You are viewing a plain text version of this content. The canonical link for it is here.
Posted to dev@flink.apache.org by Norman Spangenberg <wi...@studserv.uni-leipzig.de> on 2014/08/06 17:15:14 UTC
parse json-file with scala-api and json4s
hello,
i hope this is the right place for this question.
i'm currently experimenting and comparing flink/stratosphere and apache
spark.
my goal is to analyse large json-files of twitter-data and now i'm
looking for a way to parse the json-tuples in a map-function and put in
a dataset.
for this i'm using the flink scala api and json4s.

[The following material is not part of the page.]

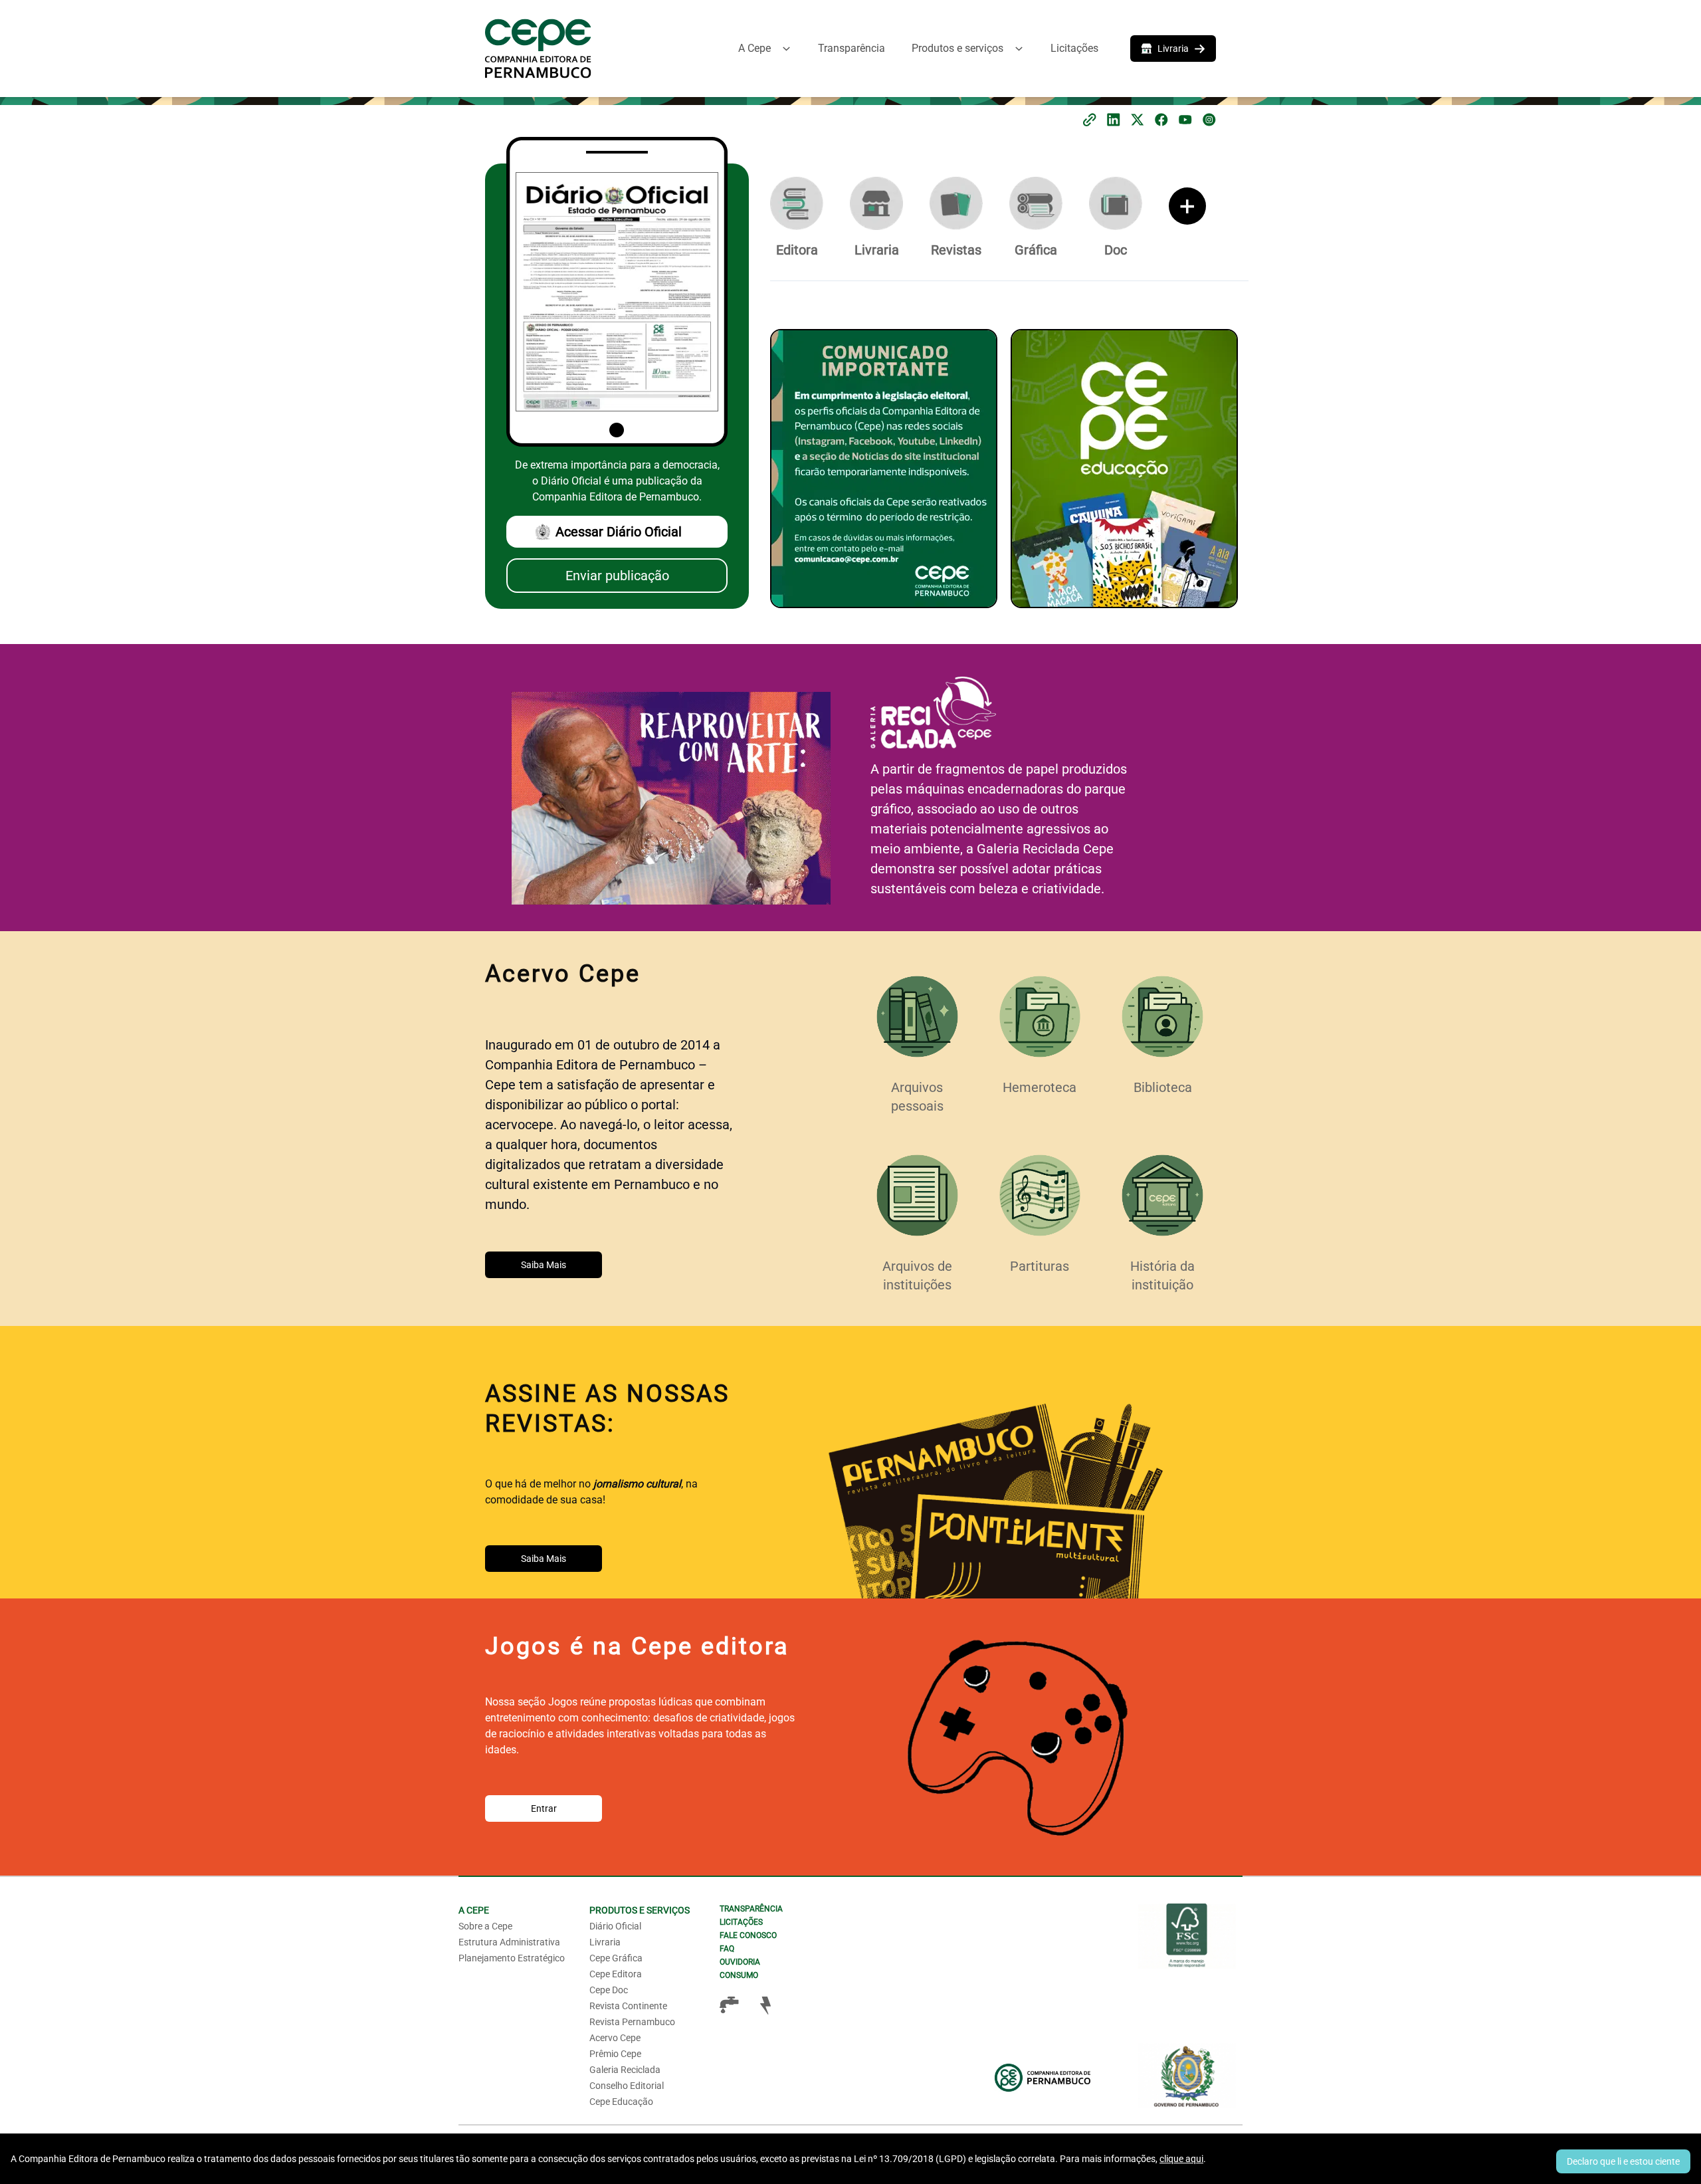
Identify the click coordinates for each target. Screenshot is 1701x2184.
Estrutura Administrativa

but in flink the problem is to parse the json-file.
val words = cleaned.map { ( line => parse(line) }
Error Message is:
Error analyzing UDT org.json4s.JValue: Subtype
org.json4s.JsonAST.JInt - Field num: BigInt - Unsupported type BigInt
Subtype
org.json4s.JsonAST.JArray - Field arr:
List[org.json4s.JsonAST.JValue] - Subtype org.json4s.JsonAST.JInt -
Field num: BigInt - Unsupported type BigInt Subtype
org.json4s.JsonAST.JArray - Field arr:
List[org.json4s.JsonAST.JValue] - Subtype org.json4s.JsonAST.JDecimal -
Field num: BigDecimal - Unsupported type
BigDecimal Subtype org.json4s.JsonAST.JDecimal - Field num:
BigDecimal - Unsupported type BigDecimal Subtype
org.json4s.JsonAST.JObject - Field obj:
List[(String, org.json4s.JsonAST.JValue)] - Field _2:
org.json4s.JsonAST.JValue - Subtype org.json4s.JsonAST.JInt - Field num:
BigInt - Unsupported type BigInt
Subtype org.json4s.JsonAST.JObject - Field obj: List[(String,
org.json4s.JsonAST.JValue)] - Field _2: org.json4s.JsonAST.JValue - Subtype
org.json4s.JsonAST.JDecimal - Field num: BigDecimal - Unsupported
type BigDecimal
in spark i found a way based on
https://gist.github.com/cotdp/b471cfff183b59d65ae1
val user_interest = lines.map(line => {parse(line)})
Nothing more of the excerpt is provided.